Slow speeds, poor coverage and high dropout rates marred Vodafone’s brand with the issues reaching boiling point in late 2010 and into 2011. The buckling network resulted in threats of class action lawsuits by more than 20,000 incensed consumers.
Dempsey, who has been with Vodafone for just over a year, said the telco needed a customer service “revolution or a transformation”.
“We needed to refocus on the basics and get the network right – which we have done now – and rebuild trust with our customers.
“We lost a lot of our customers during that period…we are now in the business of winning those customers back now.” Recently released financial results show Vodafone lost more than 1.2 million customers last year but the telco said its three year turnaround strategy was on track, according to The Australian.
Large organisations that have traditionally not been very nimble tend to resist change and getting the entire Vodafone Australia team on board, from executive level down, was a struggle for Dempsey.
But the brand has recorded a few wins according to Dempsey who says it is “definitely more customer focused”. Vodafone used to platform focused but now teams are built around the customer journey.
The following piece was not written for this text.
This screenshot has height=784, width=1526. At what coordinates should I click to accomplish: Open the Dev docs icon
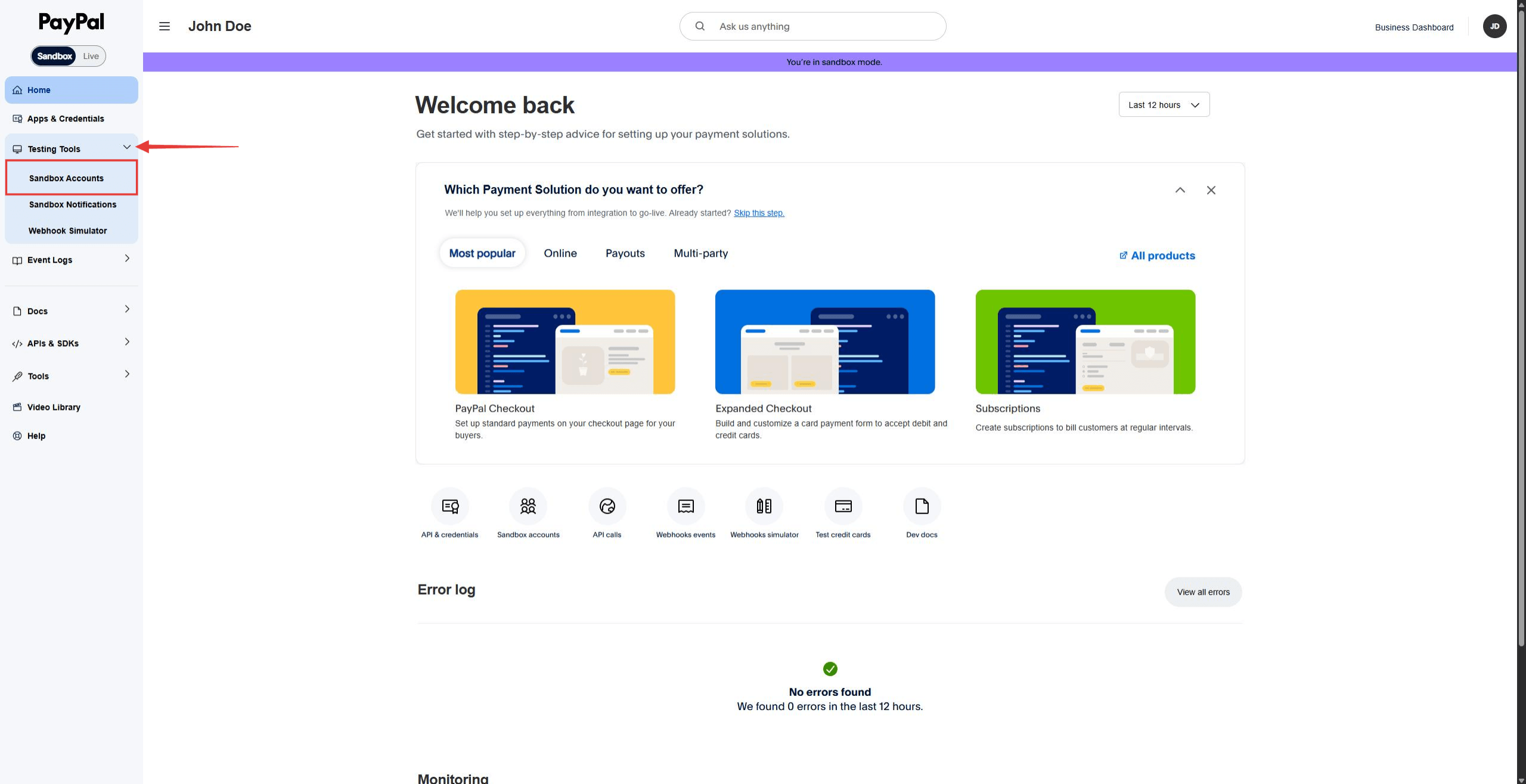pos(922,505)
“Our deployment cycles have been reduced dramatically so we save money on that. We also have not failed to deliver one deliverable in the past 12 months.
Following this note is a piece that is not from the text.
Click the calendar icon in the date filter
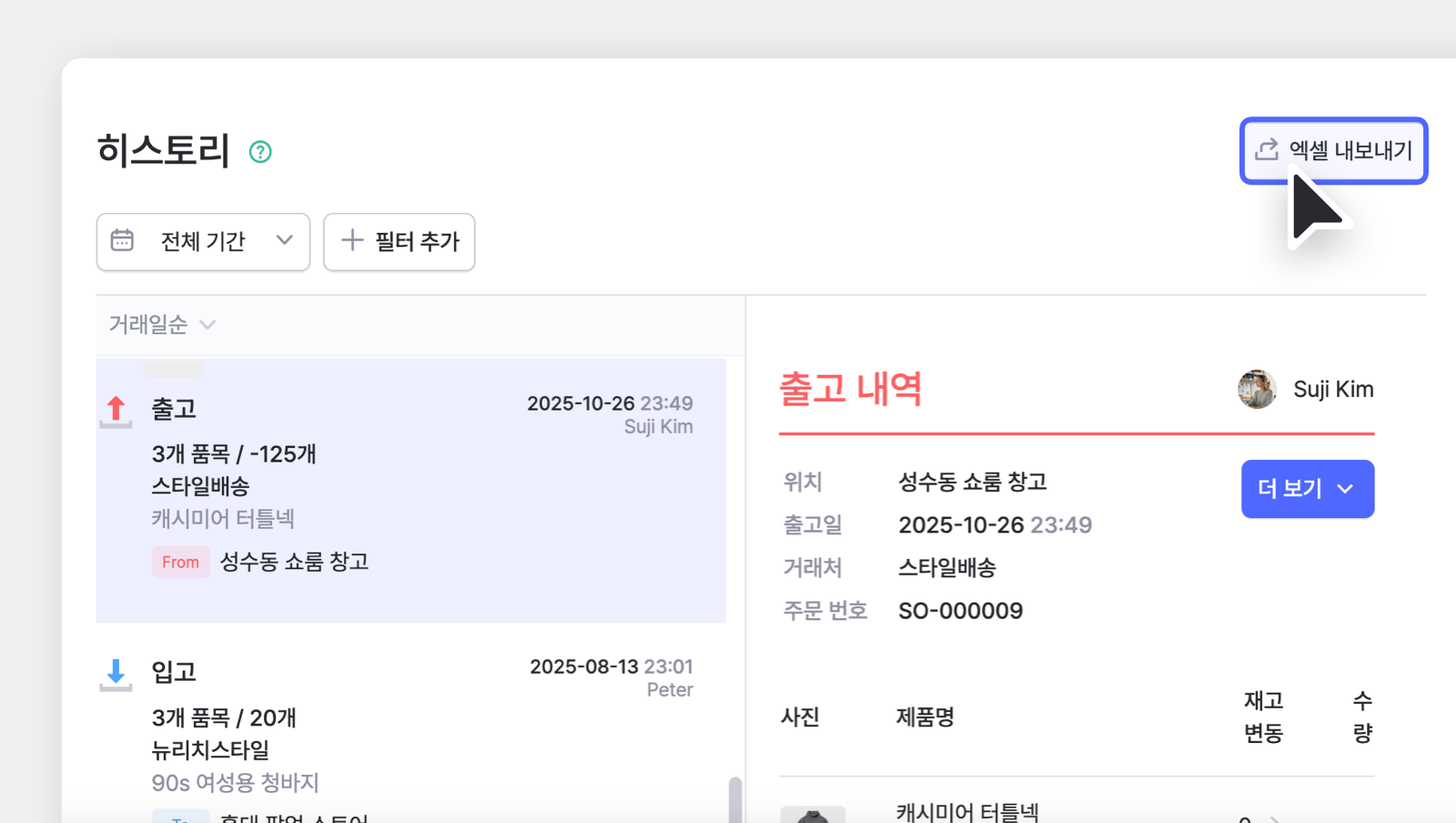1456x823 pixels. coord(123,241)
“We respond faster to business needs. In the past we had a roadmap that was 12 months long, now our roadmap is three months long.”
Dempsey said Vodafone can now respond faster to customer needs and his team has the trust of the wider business.
Earning that trust and getting everyone on board with his goals was challenging as he was changing the way the business worked. Creating broad principles for everyone to rally behind was a starting point.
The principles included:
“How customers interact with us digitally will be the primary differentiator for us moving forward.”
Digital solutions for customer service are no longer niche
“Finally, and most provocatively, I wanted to make sure that we understood as a business that the way we do business now will make us fail.”
Dempsey also did away with the more traditional PowerPoint slides in favour of a wall sized ‘map’ of what he was trying to achieve. The roadmap was a visualisation of what he was trying to build: “I wanted that become the North Star for what we are trying to build.”
The ‘map’ is accessible to everyone in the office, shows what the current priority is and is now where the 10 different streams report on what is happening twice a week.
To ensure the project continued Dempsey employed the following tactics:
“I made a conscious decision to focus on stuff that may not have been the thing the customer wanted most at the beginning but that would give the fastest return and show the best results for the business.” Dempsey said he did this so the finance team and wider business could see they were getting traction and hitting the KPIs.
Build a coalition of the willing: “You need to have a strong executive sponsor, someone who is going to fight those battles for you to keep it alive and make it work”.
You need to get the CTO/CTI on board. Dempsey said this can be very challenging as changing a business to be customer centric can challenge long held beliefs ways of working.
Annual planning expectations versus reality: “How do I ensure that I give an organisation that works on an annual planning cycle enough visibility of what I am going to do, without actually knowing what I was going to do for the next 12 months?” Dempsey said he addressed the tension by providing a high level view of plans, but one which focused more on the projected KPI achievements.